The following review referred to his portraits : "Through his paintings, the artist Zamor interprets the soul, the inside of each person… No one knows where the picture ends and the frame begins…"

===Public collections===
When Zamor was working with the Eolia Galery in Paris it put his artworks in auction sales in Drouot, Paris in April 1988. At the same time in Colombia, the corporation "El Minuto de Dios2 from Eudists community commissioned from him a picture of "Saint Jean Eudes" for the Contemporary Arts Museum in Bogotá; the Colombian President, Belisario Betancur, asked Zamor for "The Black Christ" to be part of the Betancur Collection, in the Presidential "Nariño's House" from Colombia, along with Botero and other Colombian painters. Other artworks are in public collections, such as "Eve" in the "Museo de la Memoria", in Cucuta, Colombia, some drawings bought for the Avianca Collection, open to the public.

== Writings and publications ==

=== Historical writings ===
Historical essays by Zamor were published at the Universitas Humanísticas Revue from the Xavierian University, in Bogotá, Colombia, different studies between 1971 and 1974 :

Elementos decorativos del arte Muisca en los volantes de huso (50 pages).

Others, based on original paleographic documents from the 16th century, conserved in the Colombian National Archives: Catálogo de documentos existentes en el Archivo Histórico Nacional para el período 1564 – 1580 (80 pages); Ordenanças del Señor Doctor Antonio Gonzalez y del Señor Miguel de Ybarra (20 pages); Catálogo de documentos existentes en el Archivo Histórico Nacional para el período 1580- 1597 (110 pages); Encomiendas en el Nuevo Reino de Granada durante el período presidencial del Doctor Antonio Gonzalez (1590–1597) (100 pages); Catálogo de documentos existentes en el Archivo Histórico Nacional para el período 1597 – 1605 (90 pages);

In addition he wrote a chapter about the history of the city of his birth, El sitio de Cucuta 1900–1903, published by the Institute of Culture and Arts from Cúcuta (50 pages).

Zamor stopped historical writings in 1976 in order to devote himself exclusively to his artistic projects.

=== Philosophical writings ===
With the arrival of the Internet, Zamor taught himself information technology, in order to put on line the whole collection of his works.

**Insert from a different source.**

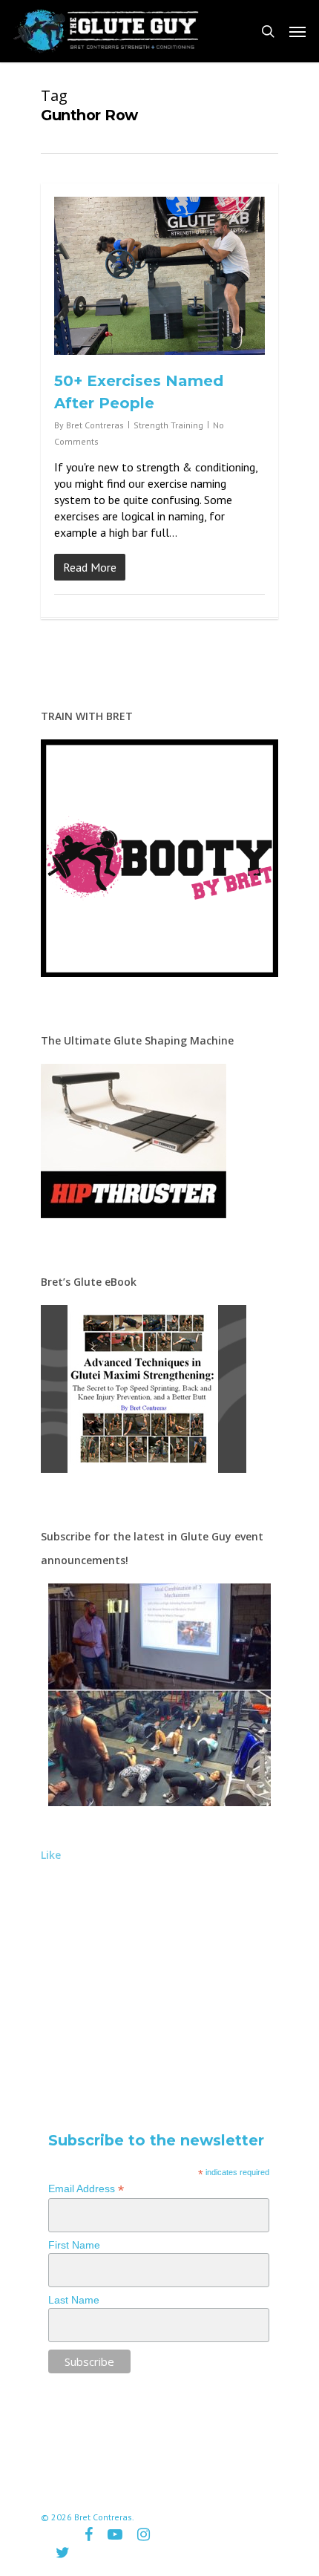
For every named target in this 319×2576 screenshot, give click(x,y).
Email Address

From 1998 to 2004 he developed his website www.zamor.com. In 2011 he created www.zamor.fr, in order to publish his books, written simultaneously with his career as a painter.

Le Quêteur d'âmes ("The Seeker of Souls"), a philosophical and biographical essay in French (640 pages, 1999–2004 ) was the first published, followed by another philosophical essay
in French entitled, L'être Sensible ou Lettres sans cible aux êtres sensibles ("The Sensitive being", "Letters without target for sensitive beings") (285 pages, 2010–2011).

Next in 2013 he published a novel which continues the subject of "The Seeker of Souls", but in a different literary style entitled À l'ombre des manguiers ("In the shadow of the mango trees") (285 pages, 2002–2005)).

In 2015, another philosophical essay was published in French (200 pages, 2014) entitled À la recherche de ma complétude ("In search of my completeness").

== Zamor’s museum & foundation ==
Created in 2014 in order to work with sensitive beings and to work towards the realization of the Zamor Museum, with more than one thousand artworks from his own collection.

Since 2000 Zamor no longer sells his artworks, and from 1976 onwards has kept as many as he could.